Ja, eine ausserordentliche fristlose Kündigung des Agenturvertrags Schweiz aus wichtigem Grund ist nach OR Art. 418m Abs. 3 (sinngemäss) und den allgemeinen Grundsätzen des Schweizer Vertragsrechts jederzeit möglich, wenn die Fortsetzung des Vertragsverhältnisses für die kündigende Partei nicht mehr zumutbar ist. Als wichtige Gründe gelten: schwerwiegende und wiederholte Vertragsverletzungen des Handelsvertreters (Nichtberichterstattung, Interessenkonflikt, Konkurrenzbeziehungen zum Auftraggeber, Veruntreuung von Provisionsgeldern), Betrug oder Täuschung des Auftraggebers, dauerhafter Geschäftsabbruch durch den Handelsvertreter. Bei fristloser Kündigung aus wichtigem Grund, der vom Handelsvertreter verschuldet ist, erlischt der Ausgleichsanspruch nach OR Art. 418u (kein Anspruch auf Abgangsentschädigung). Wird die fristlose Kündigung zu Unrecht ausgesprochen, ist sie als ordentliche Kündigung mit der gesetzlichen Frist zu behandeln und kann Schadenersatzansprüche des Handelsvertreters auslösen.

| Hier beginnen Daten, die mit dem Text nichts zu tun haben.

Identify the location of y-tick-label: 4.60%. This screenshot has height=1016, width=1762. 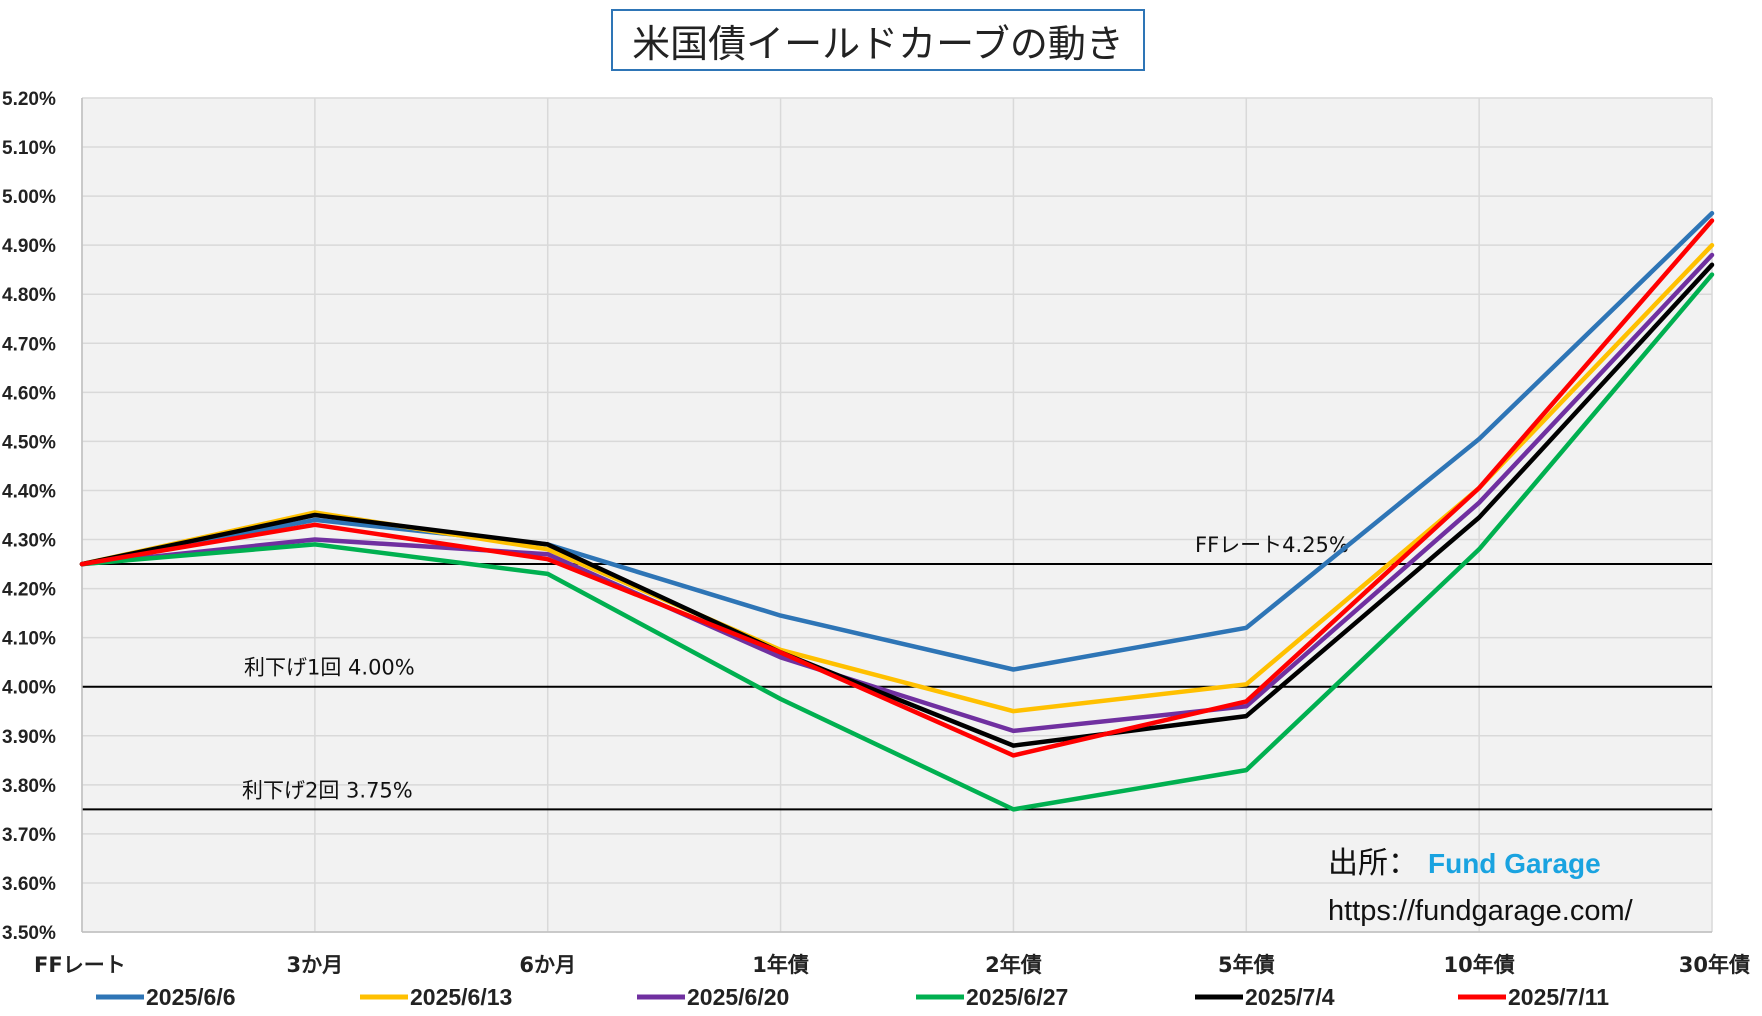
(29, 394).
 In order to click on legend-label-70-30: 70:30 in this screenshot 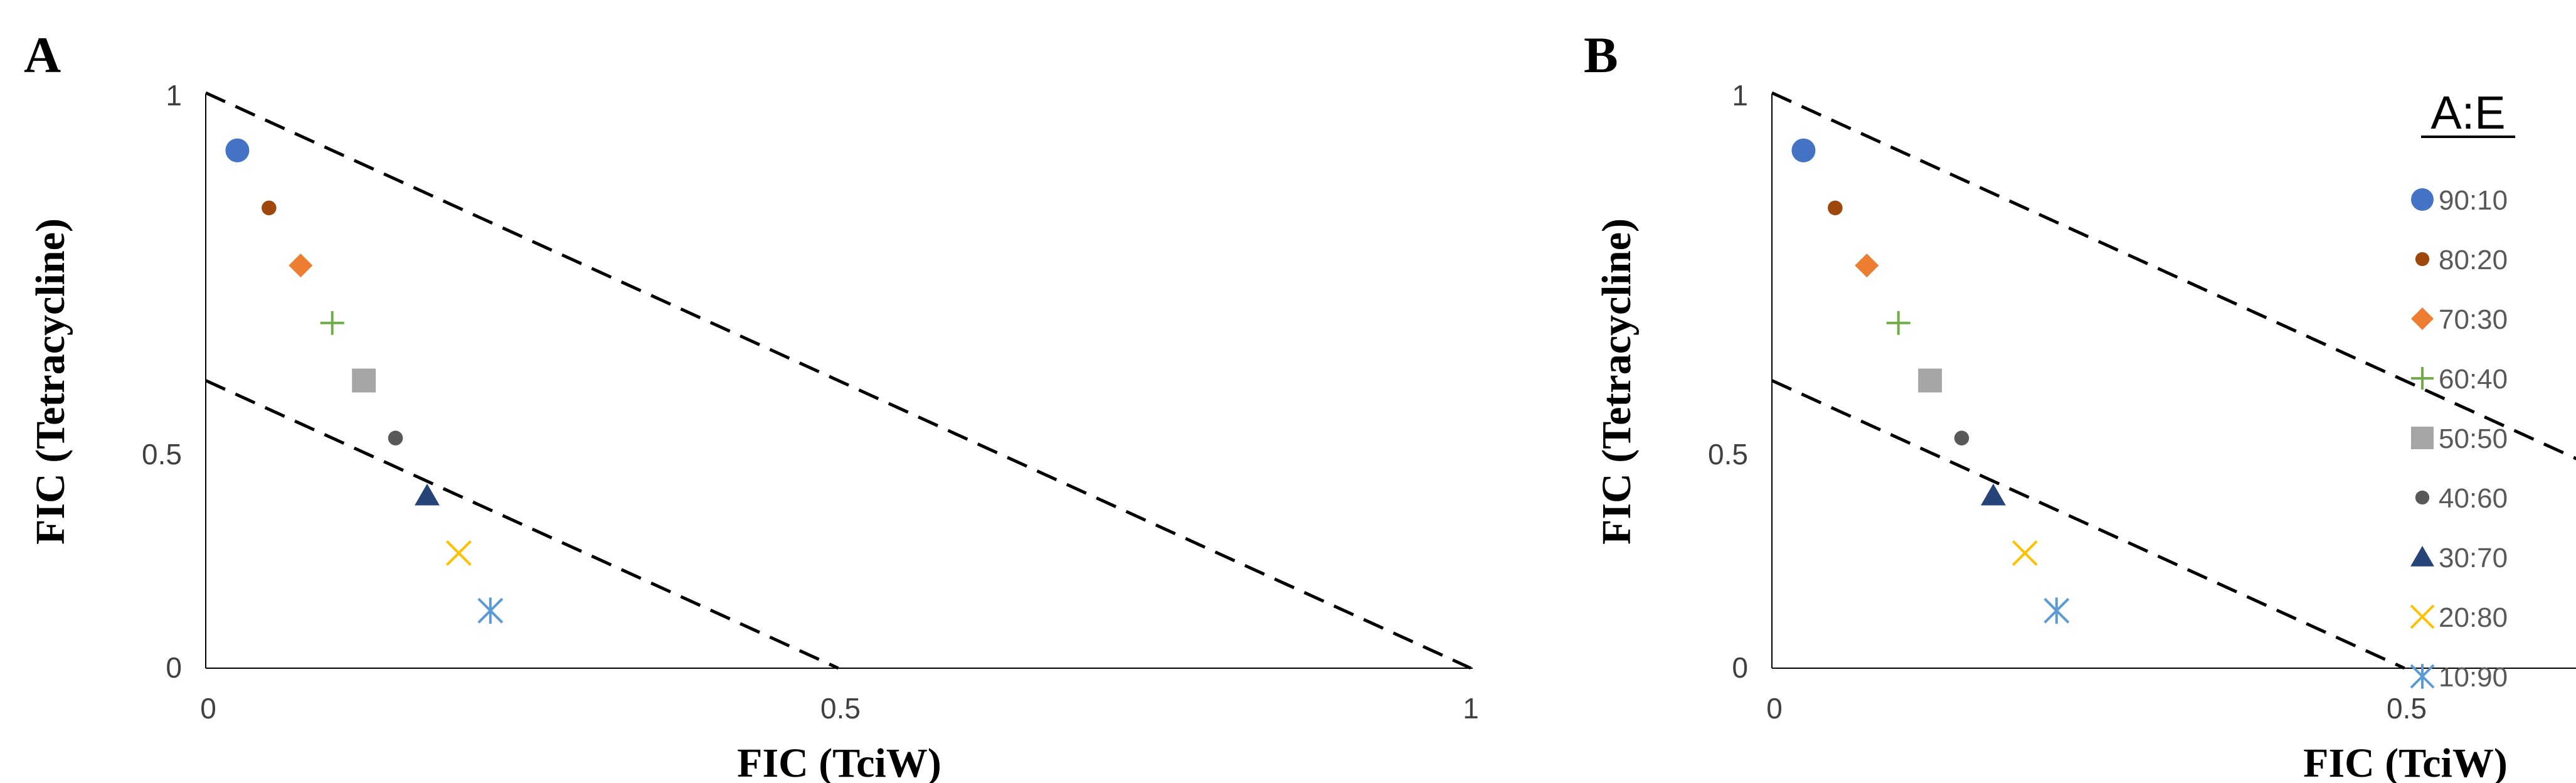, I will do `click(2474, 319)`.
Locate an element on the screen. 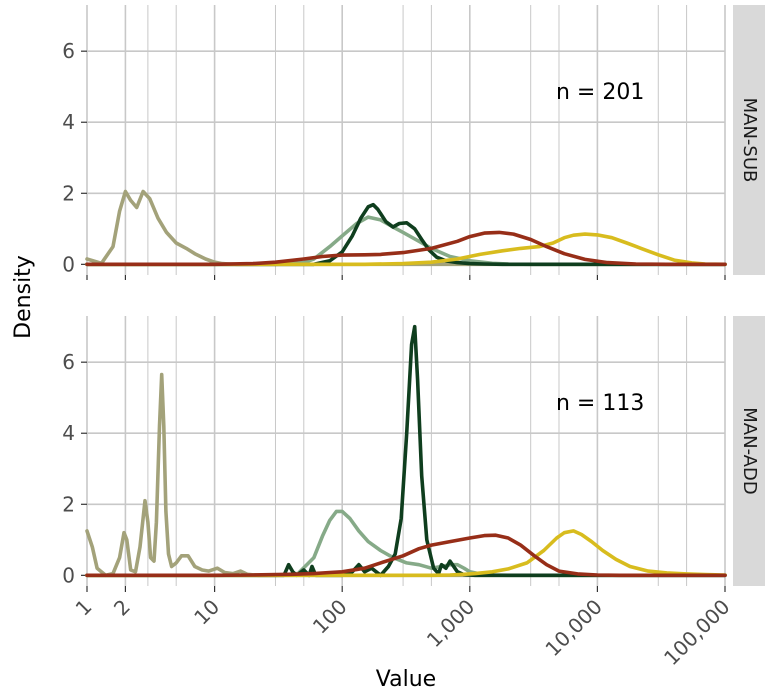 This screenshot has height=695, width=765. x-tick-label: 2 is located at coordinates (122, 608).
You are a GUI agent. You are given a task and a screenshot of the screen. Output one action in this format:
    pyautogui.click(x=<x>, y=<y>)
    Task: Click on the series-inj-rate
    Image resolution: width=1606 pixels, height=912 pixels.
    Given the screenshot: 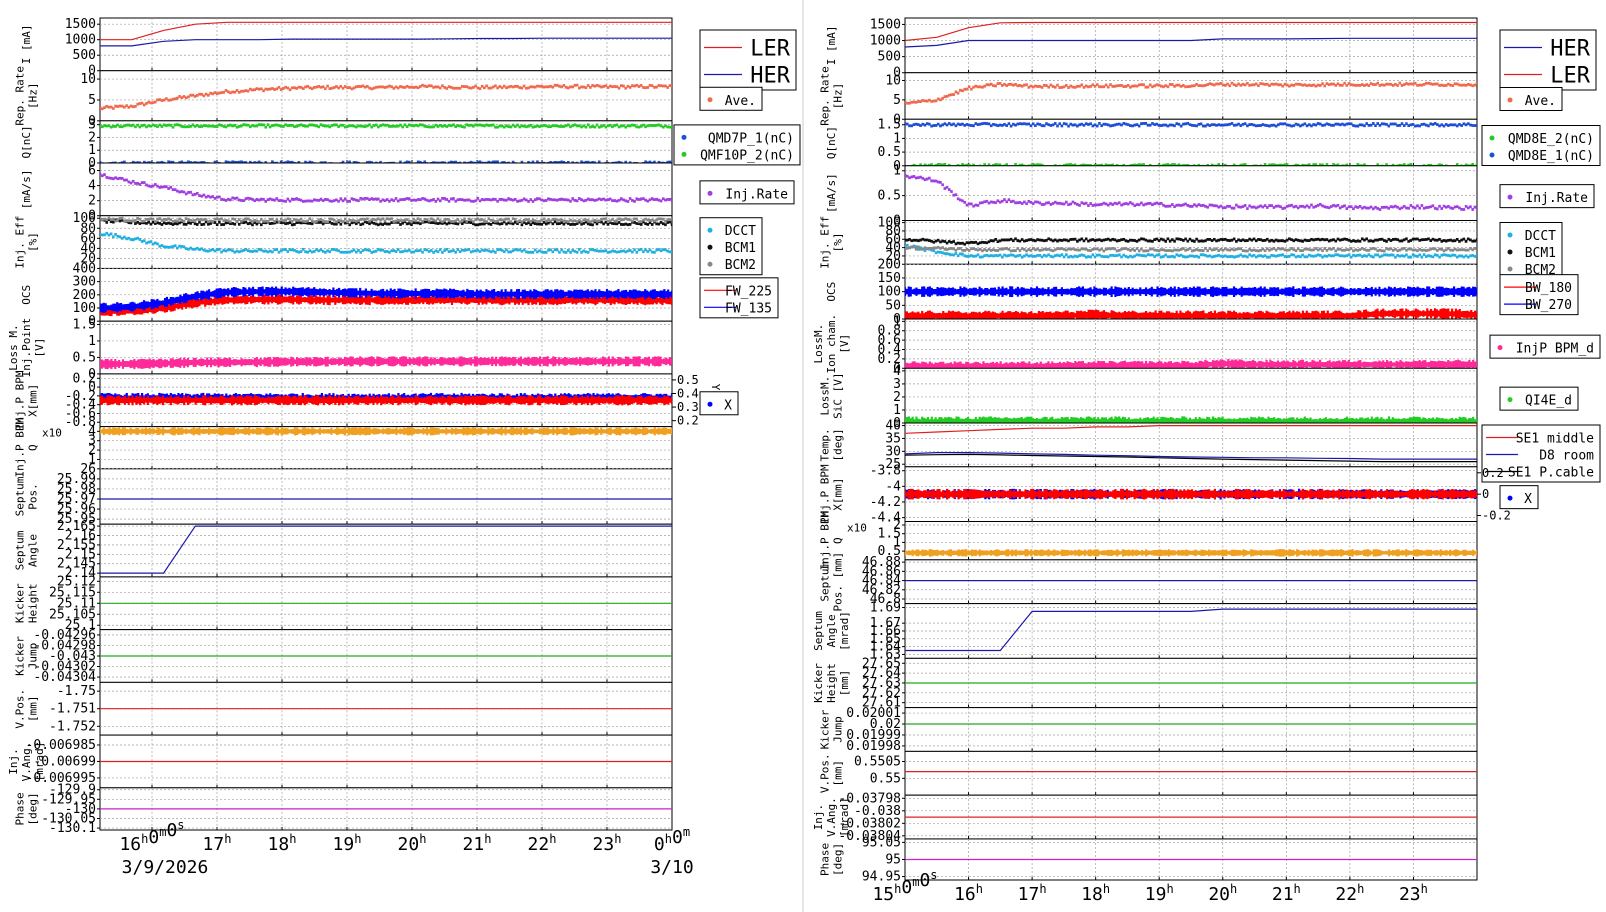 What is the action you would take?
    pyautogui.click(x=386, y=188)
    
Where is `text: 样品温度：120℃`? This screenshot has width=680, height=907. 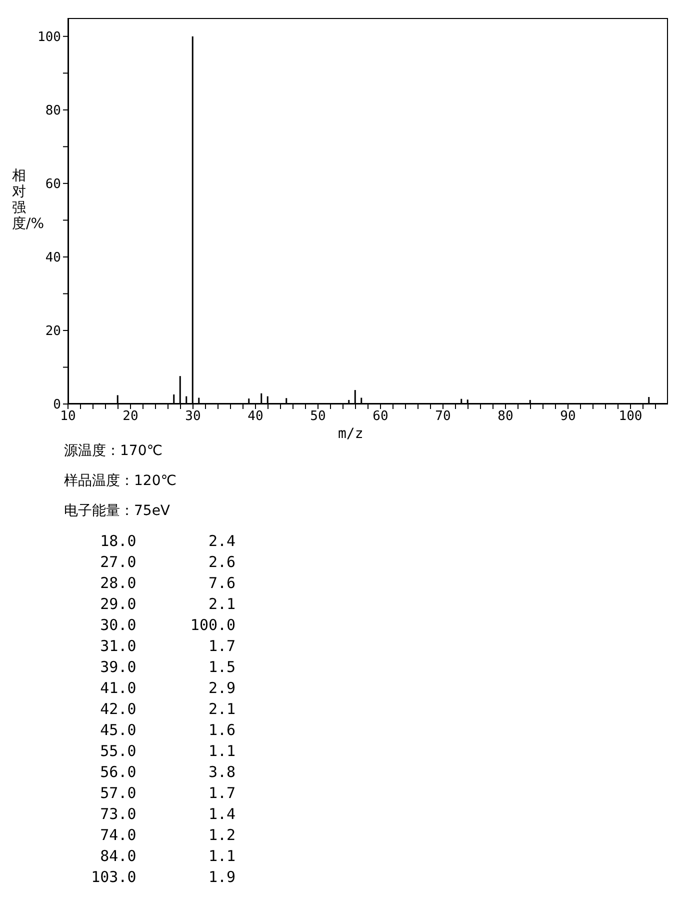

Bei Streitigkeiten aus dem Agenturvertrag Schweiz ist nach Art. 17 ZPO das vertraglich vereinbarte Gericht zuständig. Fehlt eine Gerichtsstandsvereinbarung, gilt das ordentliche Gericht am Sitz des Beklagten nach Art. 2 ZPO oder alternativ das Gericht am Erfüllungsort nach Art. 31 ZPO. Da der Agenturvertrag Schweiz Elemente des Arbeitsvertrags aufweist — der Handelsvertreter ist wirtschaftlich abhängig — hat das Bundesgericht teilweise arbeitsgerichtliche Zuständigkeiten für Handelsvertreterverhältnisse bejaht, wenn der Handelsvertreter hauptsächlich für einen Auftraggeber tätig ist. Bei Streitwerten bis Fr. 30'000.- gilt das vereinfachte Verfahren nach ZPO Art. 243 ohne Anwaltspflicht. Internationale Handelsvertreterverhältnisse (Vertreter in der Schweiz für ausländischen Auftraggeber) können auch dem Lugananer Übereinkommen (LugÜ) und dem Haager Übereinkommens- und Kollisionsrecht unterliegen.